WHAT IS NEEDED -
Print the records exactly as they are written.

SUPPLIED INFORMATION -
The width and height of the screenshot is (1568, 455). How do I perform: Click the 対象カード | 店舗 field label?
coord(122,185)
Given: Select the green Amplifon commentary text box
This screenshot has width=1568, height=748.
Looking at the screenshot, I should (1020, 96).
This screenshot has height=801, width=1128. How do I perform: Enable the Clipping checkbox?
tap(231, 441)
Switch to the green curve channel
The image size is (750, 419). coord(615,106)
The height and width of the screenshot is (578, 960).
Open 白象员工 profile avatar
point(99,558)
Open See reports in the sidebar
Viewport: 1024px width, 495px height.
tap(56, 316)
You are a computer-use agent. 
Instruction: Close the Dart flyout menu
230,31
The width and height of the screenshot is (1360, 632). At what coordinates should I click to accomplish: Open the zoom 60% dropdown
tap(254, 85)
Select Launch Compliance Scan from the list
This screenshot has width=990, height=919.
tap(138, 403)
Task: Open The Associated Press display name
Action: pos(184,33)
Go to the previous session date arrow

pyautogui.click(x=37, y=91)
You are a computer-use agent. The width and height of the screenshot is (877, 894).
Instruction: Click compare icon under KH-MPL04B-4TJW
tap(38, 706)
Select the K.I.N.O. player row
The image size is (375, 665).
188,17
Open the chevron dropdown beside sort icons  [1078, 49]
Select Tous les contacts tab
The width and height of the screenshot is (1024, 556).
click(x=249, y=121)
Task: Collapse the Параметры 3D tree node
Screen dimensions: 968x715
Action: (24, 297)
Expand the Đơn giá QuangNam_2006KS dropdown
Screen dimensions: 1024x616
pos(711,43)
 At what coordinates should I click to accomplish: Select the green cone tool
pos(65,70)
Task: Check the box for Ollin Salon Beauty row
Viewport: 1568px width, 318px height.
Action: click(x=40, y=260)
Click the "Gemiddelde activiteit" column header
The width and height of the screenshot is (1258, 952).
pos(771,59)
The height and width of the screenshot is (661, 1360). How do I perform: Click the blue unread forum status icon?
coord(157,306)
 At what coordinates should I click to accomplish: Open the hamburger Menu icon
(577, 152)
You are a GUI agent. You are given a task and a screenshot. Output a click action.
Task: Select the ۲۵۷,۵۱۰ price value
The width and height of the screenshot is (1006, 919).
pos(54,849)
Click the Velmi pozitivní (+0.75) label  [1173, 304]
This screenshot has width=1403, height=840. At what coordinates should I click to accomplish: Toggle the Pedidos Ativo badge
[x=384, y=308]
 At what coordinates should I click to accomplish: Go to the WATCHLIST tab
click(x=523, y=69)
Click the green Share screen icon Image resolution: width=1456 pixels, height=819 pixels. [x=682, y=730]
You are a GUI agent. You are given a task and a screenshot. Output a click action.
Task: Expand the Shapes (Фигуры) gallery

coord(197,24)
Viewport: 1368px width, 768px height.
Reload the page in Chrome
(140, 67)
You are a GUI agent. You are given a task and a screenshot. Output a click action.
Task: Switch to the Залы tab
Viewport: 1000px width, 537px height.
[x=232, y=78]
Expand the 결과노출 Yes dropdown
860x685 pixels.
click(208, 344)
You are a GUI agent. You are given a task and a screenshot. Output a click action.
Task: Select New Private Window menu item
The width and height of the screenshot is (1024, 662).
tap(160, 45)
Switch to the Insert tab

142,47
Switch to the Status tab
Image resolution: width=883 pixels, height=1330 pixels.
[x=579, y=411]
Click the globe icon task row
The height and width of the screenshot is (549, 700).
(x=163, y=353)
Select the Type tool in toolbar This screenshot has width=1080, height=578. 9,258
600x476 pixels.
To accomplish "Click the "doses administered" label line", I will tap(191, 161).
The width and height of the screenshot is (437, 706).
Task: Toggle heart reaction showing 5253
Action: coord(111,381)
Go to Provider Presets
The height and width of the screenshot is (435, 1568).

ANSWER TO THIS EXERCISE -
The width and height of the screenshot is (1568, 455). How do I perform: Click the 対象カード | 店舗 field label?
coord(122,185)
Given: Select the green Amplifon commentary text box
This screenshot has width=1568, height=748.
Looking at the screenshot, I should (1020, 96).
This screenshot has height=801, width=1128. How do I perform: Enable the Clipping checkbox?
tap(231, 441)
Switch to the green curve channel
The image size is (750, 419). coord(615,106)
The height and width of the screenshot is (578, 960).
Open 白象员工 profile avatar
point(99,558)
Open See reports in the sidebar
Viewport: 1024px width, 495px height.
tap(56, 316)
You are a computer-use agent. 
Instruction: Close the Dart flyout menu
230,31
The width and height of the screenshot is (1360, 632). At what coordinates should I click to accomplish: Open the zoom 60% dropdown
tap(254, 85)
Select Launch Compliance Scan from the list
This screenshot has width=990, height=919.
tap(138, 403)
Task: Open The Associated Press display name
Action: pos(184,33)
Go to the previous session date arrow

pyautogui.click(x=37, y=91)
You are a computer-use agent. The width and height of the screenshot is (877, 894).
Instruction: Click compare icon under KH-MPL04B-4TJW
tap(38, 706)
Select the K.I.N.O. player row
The image size is (375, 665).
188,17
Open the chevron dropdown beside sort icons  [1078, 49]
Select Tous les contacts tab
The width and height of the screenshot is (1024, 556).
click(x=249, y=121)
Task: Collapse the Параметры 3D tree node
Screen dimensions: 968x715
Action: (24, 297)
Expand the Đơn giá QuangNam_2006KS dropdown
Screen dimensions: 1024x616
pos(711,43)
 At what coordinates should I click to accomplish: Select the green cone tool
pos(65,70)
Task: Check the box for Ollin Salon Beauty row
Viewport: 1568px width, 318px height.
Action: click(x=40, y=260)
Click the "Gemiddelde activiteit" column header
The width and height of the screenshot is (1258, 952).
pos(771,59)
The height and width of the screenshot is (661, 1360). How do I perform: Click the blue unread forum status icon?
coord(157,306)
 At what coordinates should I click to accomplish: Open the hamburger Menu icon
(577, 152)
You are a GUI agent. You are given a task and a screenshot. Output a click action.
Task: Select the ۲۵۷,۵۱۰ price value
The width and height of the screenshot is (1006, 919).
pos(54,849)
Click the Velmi pozitivní (+0.75) label  [1173, 304]
This screenshot has width=1403, height=840. At what coordinates should I click to accomplish: Toggle the Pedidos Ativo badge
[x=384, y=308]
 At what coordinates should I click to accomplish: Go to the WATCHLIST tab
click(x=523, y=69)
Click the green Share screen icon Image resolution: width=1456 pixels, height=819 pixels. [x=682, y=730]
You are a GUI agent. You are given a task and a screenshot. Output a click action.
Task: Expand the Shapes (Фигуры) gallery

coord(197,24)
Viewport: 1368px width, 768px height.
Reload the page in Chrome
(140, 67)
You are a GUI agent. You are given a task and a screenshot. Output a click action.
Task: Switch to the Залы tab
Viewport: 1000px width, 537px height.
[x=232, y=78]
Expand the 결과노출 Yes dropdown
860x685 pixels.
click(208, 344)
You are a GUI agent. You are given a task and a screenshot. Output a click action.
Task: Select New Private Window menu item
The width and height of the screenshot is (1024, 662).
tap(160, 45)
Switch to the Insert tab

142,47
Switch to the Status tab
Image resolution: width=883 pixels, height=1330 pixels.
[x=579, y=411]
Click the globe icon task row
The height and width of the screenshot is (549, 700).
(x=163, y=353)
Select the Type tool in toolbar This screenshot has width=1080, height=578. 9,258
600x476 pixels.
To accomplish "Click the "doses administered" label line", I will tap(191, 161).
The width and height of the screenshot is (437, 706).
Task: Toggle heart reaction showing 5253
Action: coord(111,381)
Go to Provider Presets
The height and width of the screenshot is (435, 1568).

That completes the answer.